Namun, jika benar-benar diamati, maka pengunjung pameran bisa memaknai dengan imaji subyektif. Menurut kurator pameran, Eva McGoven, fotografi berfungsi sebagai cermin pikiran internal dan pengamatan eksternal. Ia merupakan kombinasi pengetahuan dan indera yang disampaikan untuk mengkomunikasikan “kebenaran esensial” tentang subyek serta kualitas romantis yang membuat foto menjadi jendela cerminan jiwa.

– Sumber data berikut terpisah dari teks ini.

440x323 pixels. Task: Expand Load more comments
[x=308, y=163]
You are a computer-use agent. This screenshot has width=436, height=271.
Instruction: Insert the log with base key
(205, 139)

“Kita dapat meneguhkan keberadaan subyek karena akurasi fotografi jauh lebih mudah dari gambaran lukisan, maka yang disuguhkan adalah alam semesta paralel, pertunjukan sekaligus hal nyata dan khayal. Yakni, sebuah dunia yang terdiri dari bayangan teknis dan substansi fisik terbingkai,” kata Eva menjelaskan.

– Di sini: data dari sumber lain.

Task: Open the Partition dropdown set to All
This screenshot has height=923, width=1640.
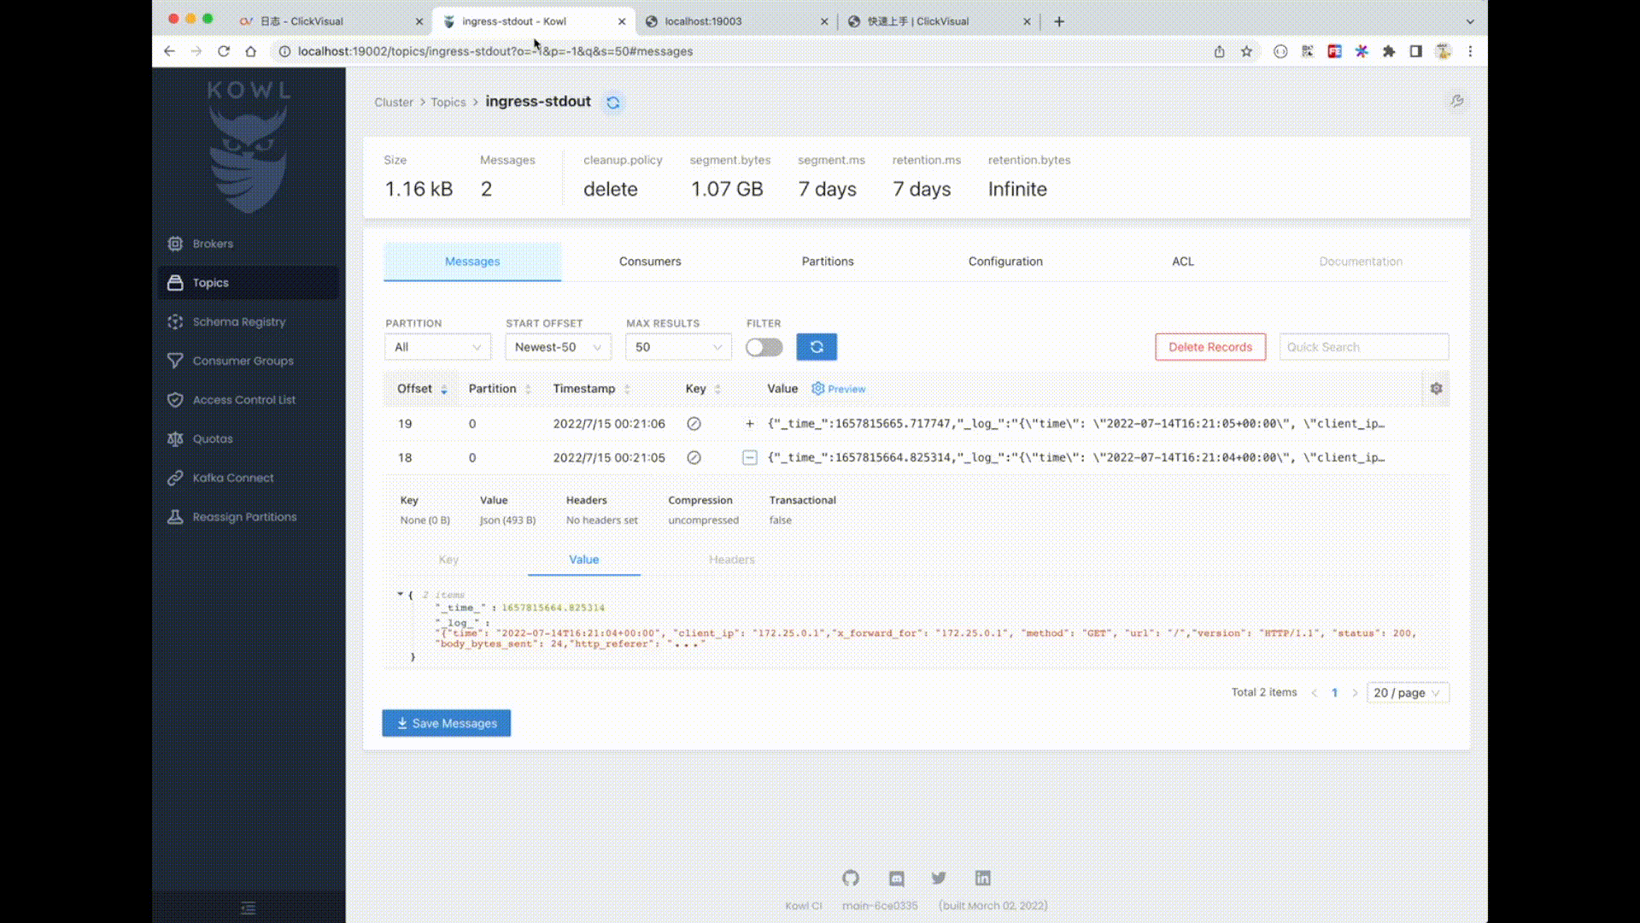Action: pos(437,347)
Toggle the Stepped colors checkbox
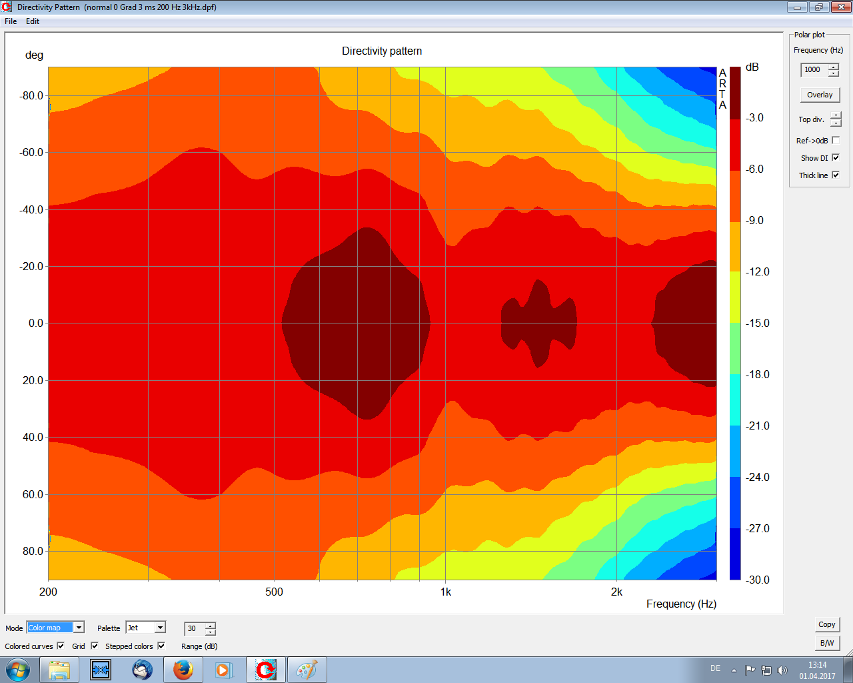The height and width of the screenshot is (683, 853). [x=161, y=646]
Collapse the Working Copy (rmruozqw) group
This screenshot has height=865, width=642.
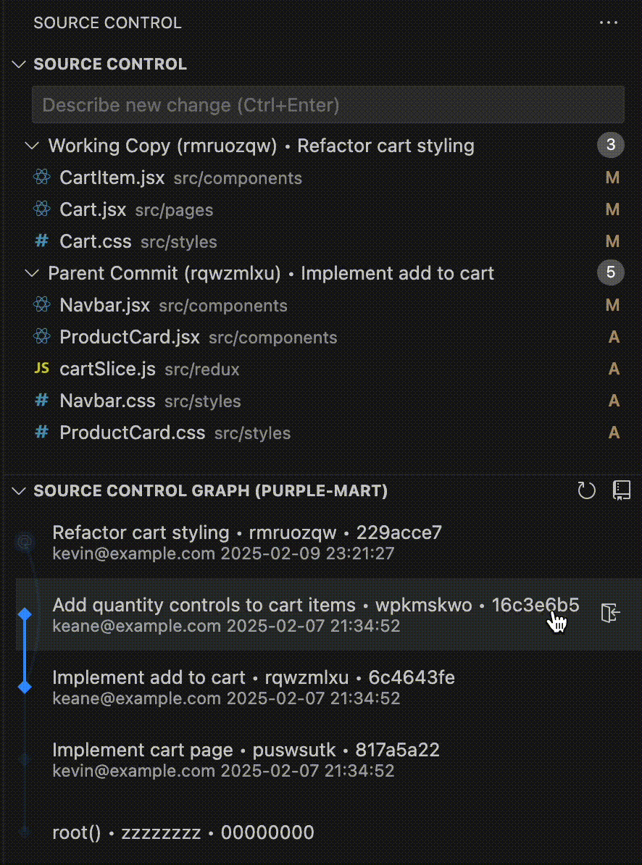(x=33, y=146)
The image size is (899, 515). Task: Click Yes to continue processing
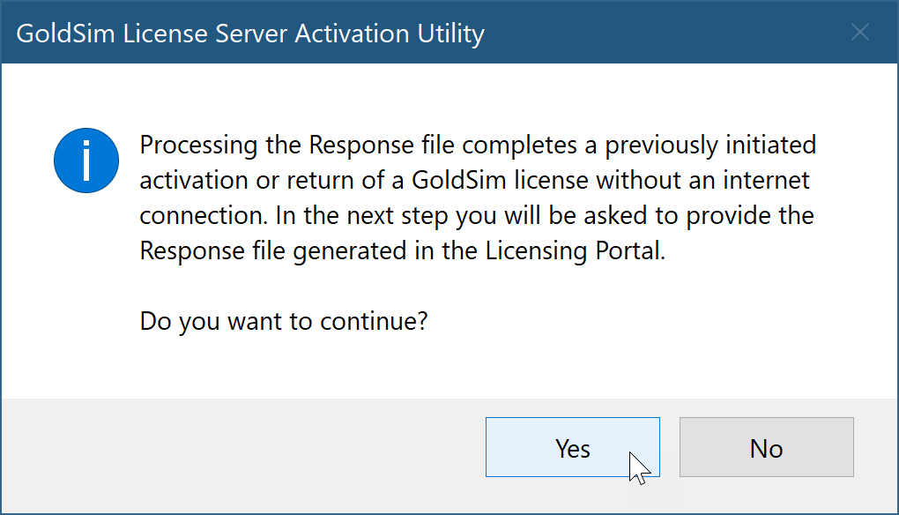[x=572, y=447]
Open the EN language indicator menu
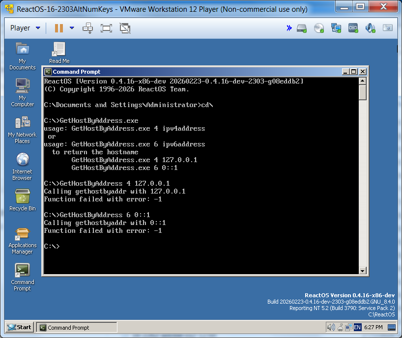The width and height of the screenshot is (402, 338). [x=357, y=327]
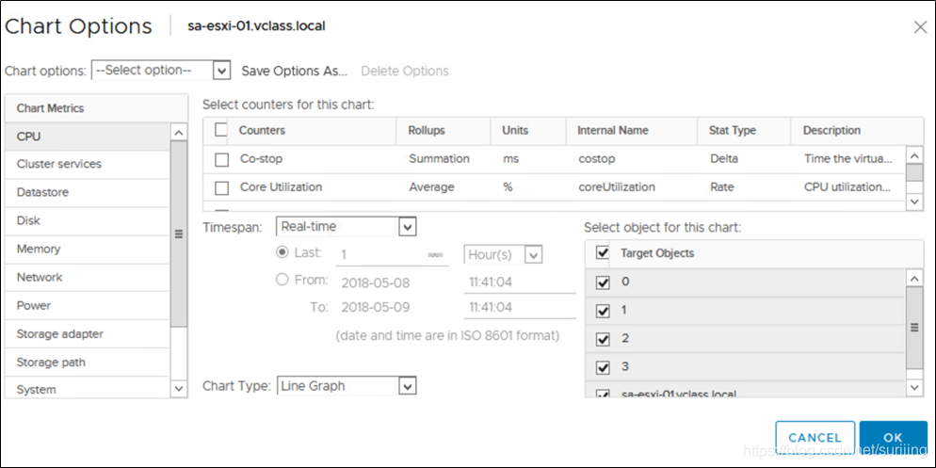936x468 pixels.
Task: Open the Chart options select dropdown
Action: pyautogui.click(x=161, y=71)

Sebanyak 39 karya foto berbagai ukuran dan media terpampang di Galeri Sangkring 2, yang digelar sepanjang 6 Agustus hingga 11 September mendatang. Keduabelas fotografer dari Asia Tenggara itu adalah Eiffel Chong dan Shooshie Sulaiman (Malaysia), Zhao Rehui dan Mintio (Singapura), Michael Shaowanasal dan Tanapol Kaewpring (Tahiland), Frankie Callaghan dan Wawi Navarroza (Philipina). Ditambah, Agan Harahap, Sara Nuytemas, Arya Pandjalu, dan Wimo Bayang asal Indonesia.

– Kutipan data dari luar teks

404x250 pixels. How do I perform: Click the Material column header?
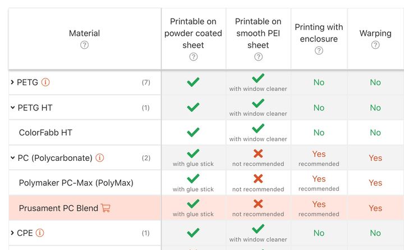(x=84, y=34)
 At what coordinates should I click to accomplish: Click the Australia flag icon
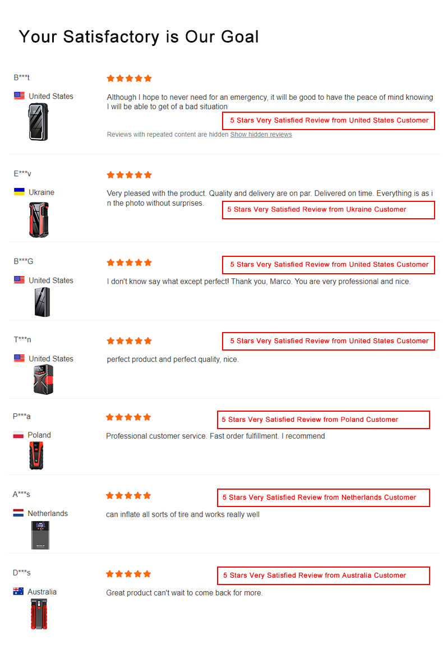19,591
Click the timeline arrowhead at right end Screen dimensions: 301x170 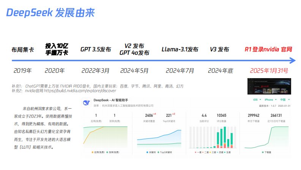(x=292, y=60)
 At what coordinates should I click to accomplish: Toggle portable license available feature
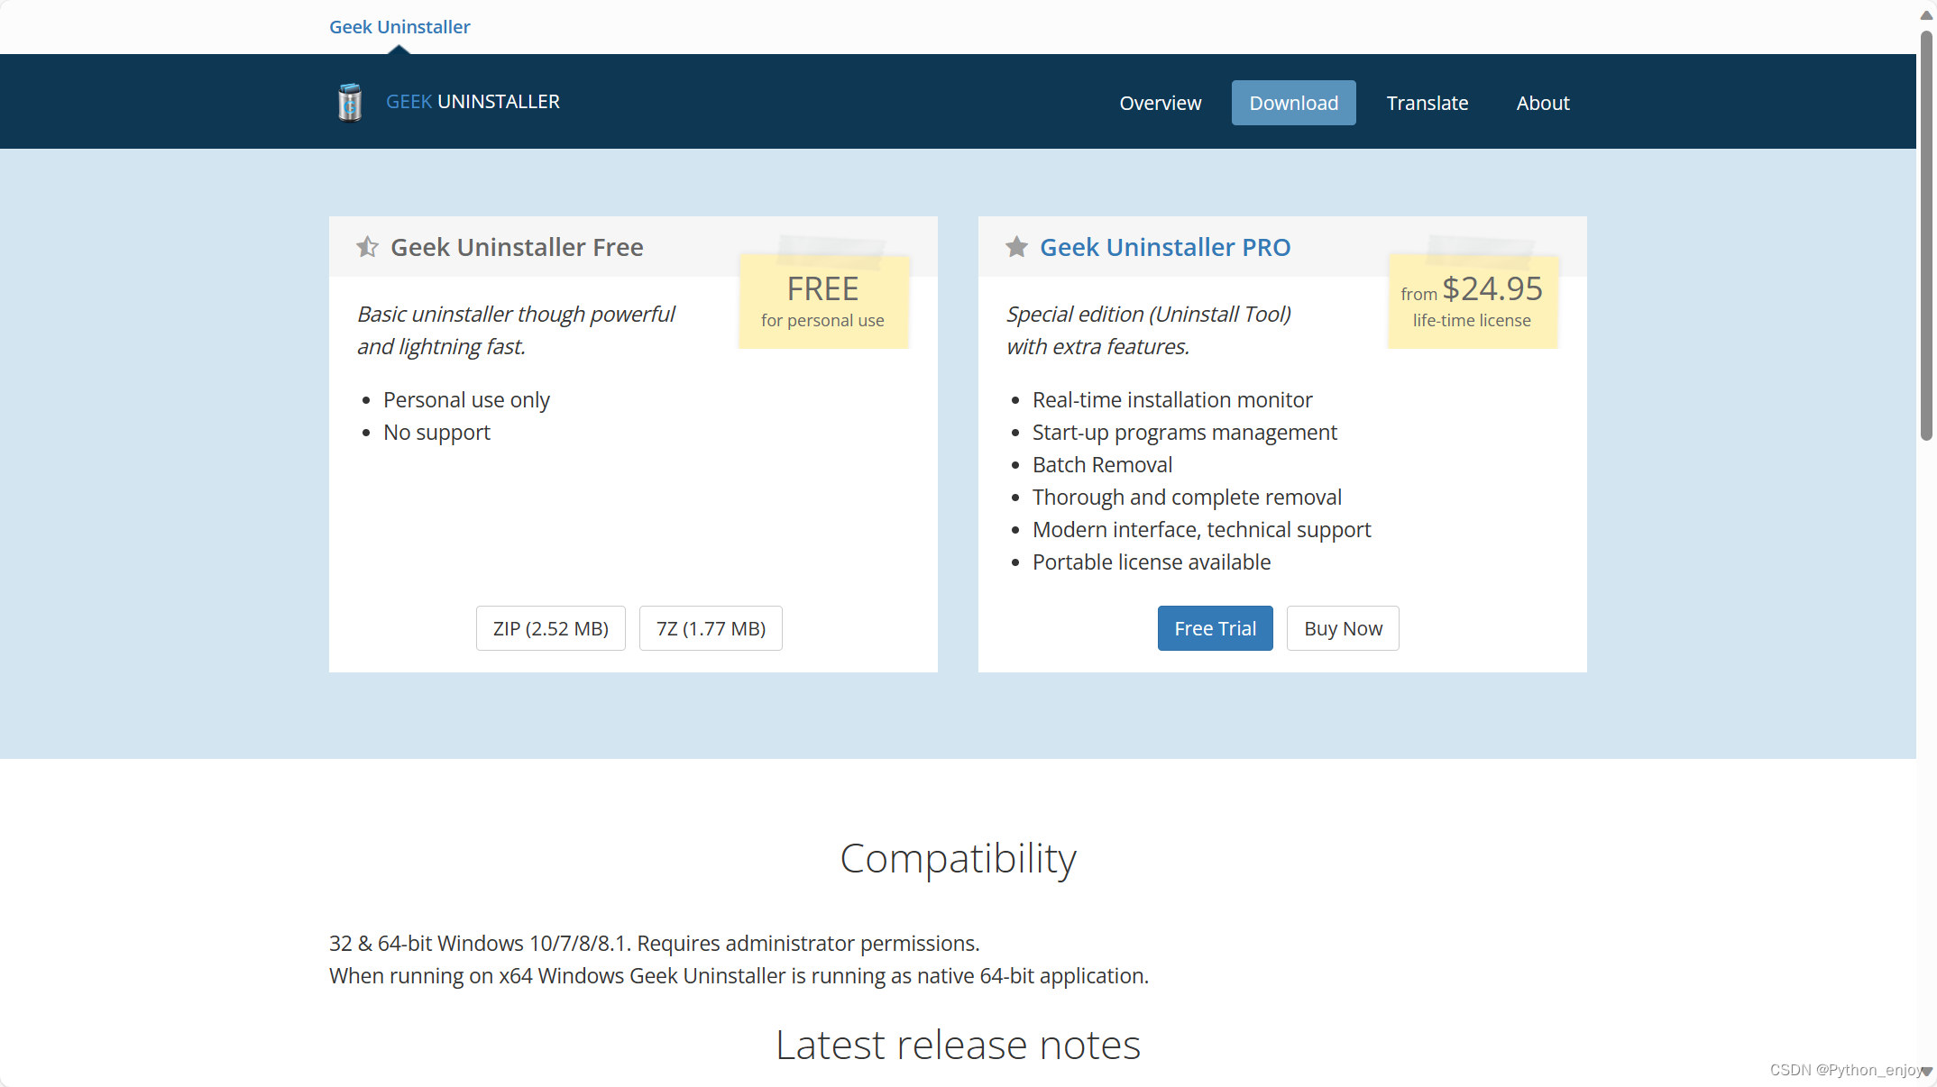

Masing-masing fotografer memamerkan sedikitnya tiga foto berseri. Seperti karya Michael Shaowanasai yang menggunakan fotografi sebagai media teater untuk proyek-proyek performance dengan mencari identitas perempuan.
Ada empat foto berukuran 76 sentimeter x 76 sentimeter dengan subyek foto seorang perempuan berbaju kemerahan. Satu wajah namun ada empat simbul agama yang ia kenakan, yaitu kalung salib yang menandakan agama Kristen/Katolik, kalung bintang david yang menyibulkan agama Yahudi, kalung Buddha dan satu lagi perempuan itu menggunakan jilbab sebagai ciri muslimah.
“Foto itu sebagai gambaran penaklukan perempuan dalam agama dan bagaimana mereka dikendalikan oleh sistem patriarki,” kata Eva.
Foto lain karya Zhao Renhui dari Institute of Critical Zoologists berupa foto kucing di tengah padang pasir. Kucing itu merupakan spesies baru. Sedangkan di foto lain terpampang manis seekos burung hantu yang sedang terbang di malam hari dengan mata yang melotot. Komposisi cahaya yang tepat sangat menghidupkan karya foto itu. Di kiri dan kanan terlihat gelap, tetapi tepat di kepala sang burung cahaya sangat membantu kejelasan muka burung hantu itu.
Menurut panitia pemeran Ries Melliana Wijayanti, pameran bertajuk CUT2010: New Photography from Southeast Asia: PARALLEL UNVERSE itu beranjak dari pemikiran bahwa fotografi adalah sebuah mekanisme imajinasi, petualangan, dan pelarian melalui teknik serta subyek. “Apa yang tampaknya akrab, bisa menjadi asing dan mengganggu. Lalu, yang tidak biasa tiba-tiba mampu menyuarakan kebenaran yang universal,” kata Ries Melliana.